Kroger’s ESG report details progress in 2018 on Kroger’s Zero Hunger | Zero Waste social impact plan as well as its 2020 Sustainability Goals.

Highlights include:

Environmental

  • Reduced Food Waste Footprint 9%: Kroger’s food waste generated by retail stores decreased 9%, reducing both food waste and the greenhouse gases resulting from it.
  • Improved Food Waste Diversion 13%: Kroger achieved a 13% improvement in supermarket food waste diverted from landfill, moving from 27% diversion in 2017 to 40% in 2018.
  • Achieved 2020 Electricity Savings Goal: Kroger supermarkets have saved more than 2 billion kWh, placing the company well ahead of its 40% electricity savings goal by 2020.
  • Progress on Packaging and Plastics: Kroger reduced the amount of plastic resin in Our Brands packaging by 9.1 million pounds so far – well on its way to reaching its 10-million-pound goal by 2020.
  • Commenced Installation of Solar Panels at Paramount Distribution Center: Kroger’s 555,000-square-foot facility to be powered by more than 7,000 solar panels, producing 50% of electricity for the automated distribution center in Paramount, California.

Social

  • Expanded Fresh Food Rescue: Kroger associates rescued 10% more food from its stores, plants and distribution centers – that means 100 million pounds of wholesome, nutritious food went to feed food insecure families in America.
  • Educating Zero Heroes of Tomorrow: The Kroger Co.
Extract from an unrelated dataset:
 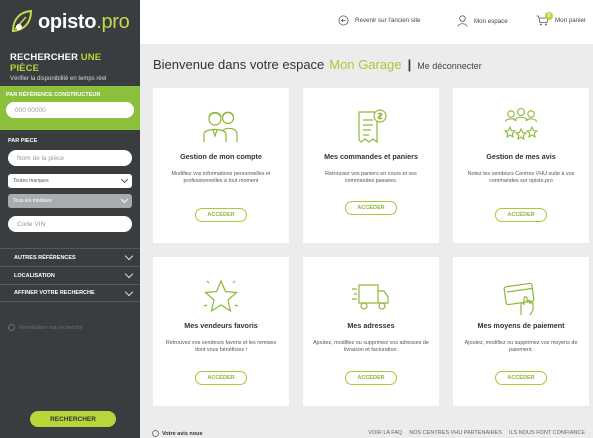 I want to click on cart-count-badge: 0, so click(x=549, y=16).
Foundation partnered with World Wildlife Fund to expand its “Food Waste Warriors” educational program to nine U.S. cities – teaching students and school staff about where food comes from and what happens when it is thrown away.
  • Feeding Futures: Through Feed Your Future, Kroger associates can receive up to $3,500annually (and up to $21,000 over the course of their career) toward continuing education no matter what stage they are in in their education journey.
  • Supporting Communities: Kroger directed more than $328 million in charitable giving – in food and funds – to its communities in 2018. About $192 million of this amount focused on ending hunger.